(Image credits: kaneda99)
You know how you try to push out a rude, intrusive thought as you sit down to work or do the laundry, or read a book to your kids? Yeah, well try not to do that. On the UK site, PSYBLOG, I found an interesting article about “how pushing a thought out of consciousness can bring it back with a vengeance.” Per the article:
IT SOMETIMES FEELS like our minds are not on the same team as us. I want to go to sleep, but it wants to keep me awake rerunning events from my childhood. I want to forget the lyrics from that stupid 80s pop song but it wants to repeat them over and over again ad nauseam.
This internal battle can be anything from the attempt to suppress an occasional minor irritation (did I turn off the cooker?) to a near-constant obstacle to everyday life. Perpetual thoughts of food drive people to obesity, persistent negative thoughts cue depression and traumatic events push back into consciousness to be relived over and over again.
The classic response to this mental wrangling — whether relatively trivial or deadly serious — is to try and forget about it, push it to the back of our minds or some other variation on the theme. Unfortunately counter to our intuition about what should work, psychological research has discovered in the last twenty years that this approach is not just wrong, but has the potential to make the situation worse.
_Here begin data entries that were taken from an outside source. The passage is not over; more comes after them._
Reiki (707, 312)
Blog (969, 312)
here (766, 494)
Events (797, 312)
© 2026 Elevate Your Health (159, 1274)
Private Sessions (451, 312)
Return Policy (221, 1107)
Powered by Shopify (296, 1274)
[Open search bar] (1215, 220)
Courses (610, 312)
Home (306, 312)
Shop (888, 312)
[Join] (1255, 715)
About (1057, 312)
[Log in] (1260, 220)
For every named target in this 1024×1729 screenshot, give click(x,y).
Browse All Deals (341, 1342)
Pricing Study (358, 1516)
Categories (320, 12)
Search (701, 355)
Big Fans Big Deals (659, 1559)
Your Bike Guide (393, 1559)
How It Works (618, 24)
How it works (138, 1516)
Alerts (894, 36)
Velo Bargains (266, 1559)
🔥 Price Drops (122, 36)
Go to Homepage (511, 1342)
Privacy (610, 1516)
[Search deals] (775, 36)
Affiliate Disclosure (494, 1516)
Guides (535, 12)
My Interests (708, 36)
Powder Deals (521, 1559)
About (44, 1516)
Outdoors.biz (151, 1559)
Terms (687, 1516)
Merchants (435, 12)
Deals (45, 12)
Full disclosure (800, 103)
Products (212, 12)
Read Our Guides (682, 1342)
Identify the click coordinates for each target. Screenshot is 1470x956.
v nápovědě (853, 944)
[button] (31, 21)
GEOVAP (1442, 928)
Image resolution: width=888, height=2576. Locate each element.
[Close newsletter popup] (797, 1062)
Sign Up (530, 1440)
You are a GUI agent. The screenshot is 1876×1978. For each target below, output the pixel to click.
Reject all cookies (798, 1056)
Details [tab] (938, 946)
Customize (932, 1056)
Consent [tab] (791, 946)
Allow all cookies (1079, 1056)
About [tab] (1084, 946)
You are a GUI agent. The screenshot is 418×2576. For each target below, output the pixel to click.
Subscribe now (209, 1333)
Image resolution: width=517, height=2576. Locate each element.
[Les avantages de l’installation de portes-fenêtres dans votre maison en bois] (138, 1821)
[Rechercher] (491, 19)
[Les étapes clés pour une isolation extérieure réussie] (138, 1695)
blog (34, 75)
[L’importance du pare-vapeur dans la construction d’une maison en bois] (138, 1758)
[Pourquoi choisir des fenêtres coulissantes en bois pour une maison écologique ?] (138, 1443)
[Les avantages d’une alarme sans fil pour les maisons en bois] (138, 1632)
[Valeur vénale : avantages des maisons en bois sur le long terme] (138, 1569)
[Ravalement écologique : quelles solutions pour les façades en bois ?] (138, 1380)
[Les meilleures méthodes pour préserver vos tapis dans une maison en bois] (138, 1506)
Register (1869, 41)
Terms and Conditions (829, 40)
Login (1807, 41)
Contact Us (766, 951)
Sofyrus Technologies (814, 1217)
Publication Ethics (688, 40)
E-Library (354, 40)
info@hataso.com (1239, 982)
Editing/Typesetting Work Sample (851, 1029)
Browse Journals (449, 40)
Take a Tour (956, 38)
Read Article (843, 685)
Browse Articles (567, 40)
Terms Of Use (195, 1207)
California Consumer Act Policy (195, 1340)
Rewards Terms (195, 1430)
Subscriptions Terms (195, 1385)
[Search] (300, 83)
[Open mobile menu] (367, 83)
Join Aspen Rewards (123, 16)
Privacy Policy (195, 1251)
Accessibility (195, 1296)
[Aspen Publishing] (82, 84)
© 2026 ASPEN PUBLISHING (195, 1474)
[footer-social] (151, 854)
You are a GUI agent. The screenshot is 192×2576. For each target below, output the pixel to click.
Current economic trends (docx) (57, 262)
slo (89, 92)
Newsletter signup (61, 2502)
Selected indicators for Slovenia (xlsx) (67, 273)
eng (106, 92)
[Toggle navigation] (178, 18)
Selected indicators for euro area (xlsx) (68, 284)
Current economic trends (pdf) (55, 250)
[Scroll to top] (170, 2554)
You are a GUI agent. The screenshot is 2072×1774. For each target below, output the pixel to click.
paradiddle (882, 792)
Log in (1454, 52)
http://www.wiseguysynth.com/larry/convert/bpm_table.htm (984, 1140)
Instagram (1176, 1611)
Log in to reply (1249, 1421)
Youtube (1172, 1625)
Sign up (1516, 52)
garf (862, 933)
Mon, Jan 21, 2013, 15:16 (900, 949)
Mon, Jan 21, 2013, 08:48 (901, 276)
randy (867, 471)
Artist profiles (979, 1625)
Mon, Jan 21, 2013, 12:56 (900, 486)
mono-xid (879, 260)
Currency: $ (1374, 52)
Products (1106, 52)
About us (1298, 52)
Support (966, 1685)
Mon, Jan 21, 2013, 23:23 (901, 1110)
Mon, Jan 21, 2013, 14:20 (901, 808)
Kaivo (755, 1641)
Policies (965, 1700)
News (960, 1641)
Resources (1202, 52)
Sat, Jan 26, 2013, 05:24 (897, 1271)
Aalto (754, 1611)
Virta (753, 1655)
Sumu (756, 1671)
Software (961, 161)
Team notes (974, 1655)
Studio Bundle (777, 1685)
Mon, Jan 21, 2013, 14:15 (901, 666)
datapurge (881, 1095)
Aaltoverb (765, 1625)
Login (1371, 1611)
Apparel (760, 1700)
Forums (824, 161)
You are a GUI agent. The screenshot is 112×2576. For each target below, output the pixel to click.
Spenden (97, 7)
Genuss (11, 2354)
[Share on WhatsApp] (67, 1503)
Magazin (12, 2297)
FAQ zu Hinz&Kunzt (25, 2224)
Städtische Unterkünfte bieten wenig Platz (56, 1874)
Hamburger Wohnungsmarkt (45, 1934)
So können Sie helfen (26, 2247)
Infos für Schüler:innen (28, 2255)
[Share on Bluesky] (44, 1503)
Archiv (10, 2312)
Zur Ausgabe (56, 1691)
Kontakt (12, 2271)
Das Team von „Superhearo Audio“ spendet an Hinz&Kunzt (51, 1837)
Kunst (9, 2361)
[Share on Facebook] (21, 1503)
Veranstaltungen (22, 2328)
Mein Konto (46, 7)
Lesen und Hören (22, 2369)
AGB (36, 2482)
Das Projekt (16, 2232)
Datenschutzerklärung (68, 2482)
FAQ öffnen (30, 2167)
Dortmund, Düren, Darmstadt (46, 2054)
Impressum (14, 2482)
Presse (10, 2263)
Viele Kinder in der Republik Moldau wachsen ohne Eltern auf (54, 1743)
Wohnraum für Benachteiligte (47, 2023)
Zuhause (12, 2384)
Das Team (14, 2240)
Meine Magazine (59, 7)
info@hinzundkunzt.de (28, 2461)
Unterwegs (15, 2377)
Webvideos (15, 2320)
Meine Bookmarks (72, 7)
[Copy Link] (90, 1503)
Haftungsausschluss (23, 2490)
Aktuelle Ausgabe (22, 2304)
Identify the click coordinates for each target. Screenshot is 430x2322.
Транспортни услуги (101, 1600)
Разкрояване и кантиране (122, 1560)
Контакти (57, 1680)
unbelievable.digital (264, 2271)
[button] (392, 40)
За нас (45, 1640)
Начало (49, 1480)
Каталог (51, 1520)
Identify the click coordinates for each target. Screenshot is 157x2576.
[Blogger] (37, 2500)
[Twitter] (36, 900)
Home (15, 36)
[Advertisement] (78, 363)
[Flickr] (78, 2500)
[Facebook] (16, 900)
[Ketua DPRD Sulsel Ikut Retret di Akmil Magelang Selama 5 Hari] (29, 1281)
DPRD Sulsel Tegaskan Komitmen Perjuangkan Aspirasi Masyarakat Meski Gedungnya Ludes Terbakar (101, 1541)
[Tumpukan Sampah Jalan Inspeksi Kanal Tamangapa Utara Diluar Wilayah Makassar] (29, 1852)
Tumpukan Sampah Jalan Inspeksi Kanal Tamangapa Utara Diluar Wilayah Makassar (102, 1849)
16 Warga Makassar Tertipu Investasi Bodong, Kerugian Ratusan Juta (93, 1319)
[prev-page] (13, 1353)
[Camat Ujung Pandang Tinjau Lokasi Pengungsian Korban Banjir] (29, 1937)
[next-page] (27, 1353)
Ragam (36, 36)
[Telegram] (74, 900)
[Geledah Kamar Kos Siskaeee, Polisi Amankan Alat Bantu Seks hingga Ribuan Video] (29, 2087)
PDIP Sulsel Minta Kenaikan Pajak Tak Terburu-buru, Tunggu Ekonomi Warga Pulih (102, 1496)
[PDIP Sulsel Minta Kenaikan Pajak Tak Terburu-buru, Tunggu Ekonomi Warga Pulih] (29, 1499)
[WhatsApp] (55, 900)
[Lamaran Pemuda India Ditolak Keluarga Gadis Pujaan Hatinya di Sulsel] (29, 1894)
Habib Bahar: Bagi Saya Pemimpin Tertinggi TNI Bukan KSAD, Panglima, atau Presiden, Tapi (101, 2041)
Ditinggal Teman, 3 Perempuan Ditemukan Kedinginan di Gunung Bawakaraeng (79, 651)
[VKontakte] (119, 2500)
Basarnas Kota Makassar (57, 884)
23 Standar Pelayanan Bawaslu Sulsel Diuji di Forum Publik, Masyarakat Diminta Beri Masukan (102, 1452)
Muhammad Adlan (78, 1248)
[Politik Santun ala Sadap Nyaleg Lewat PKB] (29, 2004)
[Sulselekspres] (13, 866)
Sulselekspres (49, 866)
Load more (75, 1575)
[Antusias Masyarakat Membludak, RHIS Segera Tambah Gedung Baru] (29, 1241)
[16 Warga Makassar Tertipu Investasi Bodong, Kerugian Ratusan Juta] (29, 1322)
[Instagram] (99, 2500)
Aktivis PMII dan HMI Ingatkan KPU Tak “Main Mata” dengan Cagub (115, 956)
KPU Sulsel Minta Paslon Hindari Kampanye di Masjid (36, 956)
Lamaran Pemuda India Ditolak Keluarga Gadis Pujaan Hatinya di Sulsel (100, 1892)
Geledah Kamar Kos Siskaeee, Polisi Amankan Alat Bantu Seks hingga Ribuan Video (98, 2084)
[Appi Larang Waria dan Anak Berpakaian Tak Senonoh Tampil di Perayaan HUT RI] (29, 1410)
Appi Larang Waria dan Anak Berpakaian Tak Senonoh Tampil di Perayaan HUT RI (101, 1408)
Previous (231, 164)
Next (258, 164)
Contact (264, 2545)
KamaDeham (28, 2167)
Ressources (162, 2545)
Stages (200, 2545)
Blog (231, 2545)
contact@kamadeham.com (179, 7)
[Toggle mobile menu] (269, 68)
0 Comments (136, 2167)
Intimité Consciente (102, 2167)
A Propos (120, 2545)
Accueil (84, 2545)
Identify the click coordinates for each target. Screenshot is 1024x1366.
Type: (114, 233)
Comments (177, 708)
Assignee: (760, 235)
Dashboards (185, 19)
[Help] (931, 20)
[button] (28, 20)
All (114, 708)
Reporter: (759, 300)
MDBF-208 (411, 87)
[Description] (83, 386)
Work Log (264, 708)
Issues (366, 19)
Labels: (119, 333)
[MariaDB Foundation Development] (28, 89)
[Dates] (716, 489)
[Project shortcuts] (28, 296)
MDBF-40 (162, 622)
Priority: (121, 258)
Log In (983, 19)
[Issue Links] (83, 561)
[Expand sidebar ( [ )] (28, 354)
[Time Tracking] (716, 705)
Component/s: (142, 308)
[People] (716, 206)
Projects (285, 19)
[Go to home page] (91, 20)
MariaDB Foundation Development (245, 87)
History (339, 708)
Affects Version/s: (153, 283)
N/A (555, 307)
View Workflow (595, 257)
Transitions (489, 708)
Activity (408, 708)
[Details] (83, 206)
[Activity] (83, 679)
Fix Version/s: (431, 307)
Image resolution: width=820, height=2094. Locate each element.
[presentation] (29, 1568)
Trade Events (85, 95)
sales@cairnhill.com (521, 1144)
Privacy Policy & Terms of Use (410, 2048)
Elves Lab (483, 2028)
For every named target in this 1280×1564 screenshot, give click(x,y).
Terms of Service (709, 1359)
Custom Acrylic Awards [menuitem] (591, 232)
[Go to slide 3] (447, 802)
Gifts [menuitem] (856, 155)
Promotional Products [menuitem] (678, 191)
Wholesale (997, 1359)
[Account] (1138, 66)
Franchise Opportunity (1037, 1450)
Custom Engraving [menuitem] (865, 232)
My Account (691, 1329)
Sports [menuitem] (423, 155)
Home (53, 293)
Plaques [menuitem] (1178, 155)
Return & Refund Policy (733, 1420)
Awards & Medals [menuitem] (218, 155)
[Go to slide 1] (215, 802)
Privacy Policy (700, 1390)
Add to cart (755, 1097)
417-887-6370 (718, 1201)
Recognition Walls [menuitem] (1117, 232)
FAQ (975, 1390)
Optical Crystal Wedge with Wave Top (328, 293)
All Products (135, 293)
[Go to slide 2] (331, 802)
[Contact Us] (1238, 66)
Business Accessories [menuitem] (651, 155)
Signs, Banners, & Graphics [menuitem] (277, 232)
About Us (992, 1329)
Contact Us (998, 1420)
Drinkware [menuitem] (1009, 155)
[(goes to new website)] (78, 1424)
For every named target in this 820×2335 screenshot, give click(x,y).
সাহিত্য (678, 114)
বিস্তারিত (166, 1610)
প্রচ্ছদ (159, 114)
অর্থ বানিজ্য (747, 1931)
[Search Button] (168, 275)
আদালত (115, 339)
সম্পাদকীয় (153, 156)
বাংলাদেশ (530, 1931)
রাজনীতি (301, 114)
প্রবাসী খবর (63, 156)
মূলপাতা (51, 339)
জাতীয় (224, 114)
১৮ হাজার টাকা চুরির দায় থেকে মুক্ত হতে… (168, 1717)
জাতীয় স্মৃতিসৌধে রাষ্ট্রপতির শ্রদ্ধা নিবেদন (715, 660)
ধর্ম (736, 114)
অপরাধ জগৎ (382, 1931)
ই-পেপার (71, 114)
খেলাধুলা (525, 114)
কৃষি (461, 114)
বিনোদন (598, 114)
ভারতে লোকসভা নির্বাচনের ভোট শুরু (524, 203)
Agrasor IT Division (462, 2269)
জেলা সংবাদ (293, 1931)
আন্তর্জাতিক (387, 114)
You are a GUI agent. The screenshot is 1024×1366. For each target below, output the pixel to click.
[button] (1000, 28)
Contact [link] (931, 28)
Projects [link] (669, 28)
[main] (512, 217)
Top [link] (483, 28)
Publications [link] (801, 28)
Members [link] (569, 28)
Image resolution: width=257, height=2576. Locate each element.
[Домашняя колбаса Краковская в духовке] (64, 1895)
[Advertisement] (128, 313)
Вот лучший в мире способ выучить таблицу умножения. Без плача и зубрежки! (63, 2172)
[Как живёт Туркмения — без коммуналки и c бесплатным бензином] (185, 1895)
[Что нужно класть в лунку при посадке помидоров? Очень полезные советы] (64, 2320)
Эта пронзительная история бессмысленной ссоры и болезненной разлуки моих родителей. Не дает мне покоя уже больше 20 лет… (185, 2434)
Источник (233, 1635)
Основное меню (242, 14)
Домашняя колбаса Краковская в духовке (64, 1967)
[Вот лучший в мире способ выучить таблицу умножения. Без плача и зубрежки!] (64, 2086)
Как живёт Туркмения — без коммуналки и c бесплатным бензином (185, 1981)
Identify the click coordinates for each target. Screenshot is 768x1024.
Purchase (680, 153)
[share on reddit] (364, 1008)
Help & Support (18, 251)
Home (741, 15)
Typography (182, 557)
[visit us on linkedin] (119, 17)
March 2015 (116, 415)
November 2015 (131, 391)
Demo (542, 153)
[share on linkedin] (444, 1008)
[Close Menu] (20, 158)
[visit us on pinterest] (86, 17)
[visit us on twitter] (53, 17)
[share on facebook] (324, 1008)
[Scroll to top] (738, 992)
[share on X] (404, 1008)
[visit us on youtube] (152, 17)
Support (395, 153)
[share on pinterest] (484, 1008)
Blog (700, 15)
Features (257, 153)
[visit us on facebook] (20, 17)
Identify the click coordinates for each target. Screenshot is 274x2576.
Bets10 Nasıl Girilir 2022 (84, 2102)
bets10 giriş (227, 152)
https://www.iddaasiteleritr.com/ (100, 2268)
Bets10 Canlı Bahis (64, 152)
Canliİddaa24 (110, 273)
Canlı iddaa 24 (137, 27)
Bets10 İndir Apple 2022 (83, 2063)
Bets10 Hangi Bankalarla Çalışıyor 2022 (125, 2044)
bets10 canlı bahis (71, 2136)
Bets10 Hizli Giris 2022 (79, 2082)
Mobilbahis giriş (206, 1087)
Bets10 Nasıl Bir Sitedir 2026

In the study that kicked off research in this area Professor Daniel Wegner and colleagues investigated the effects of thought suppression (Wegner et al., 1987). Participants were first asked to try not to think about a white bear for 5 minutes, then for the next 5 minutes asked to think about a white bear. Throughout the experiment participants verbalised whatever thoughts they were having and, each time they thought of a white bear, rang a bell.
Participants who first tried to suppress their thoughts rang the bell almost twice as often as participants in a control group. It appeared that the very act of first trying to suppress a thought made it fight back all the stronger.
This effect has subsequently been replicated by other researchers using different types of experiments and appears to be relatively robust (Wenzlaff & Wegner, 2000). The same results are even found when people are not directly instructed to suppress certain thoughts, but are merely encouraged to do so through subtle forms of manipulation. It has been dubbed the ‘post-suppression rebound effect’ and may well be crucial to many aspects of our everyday experience.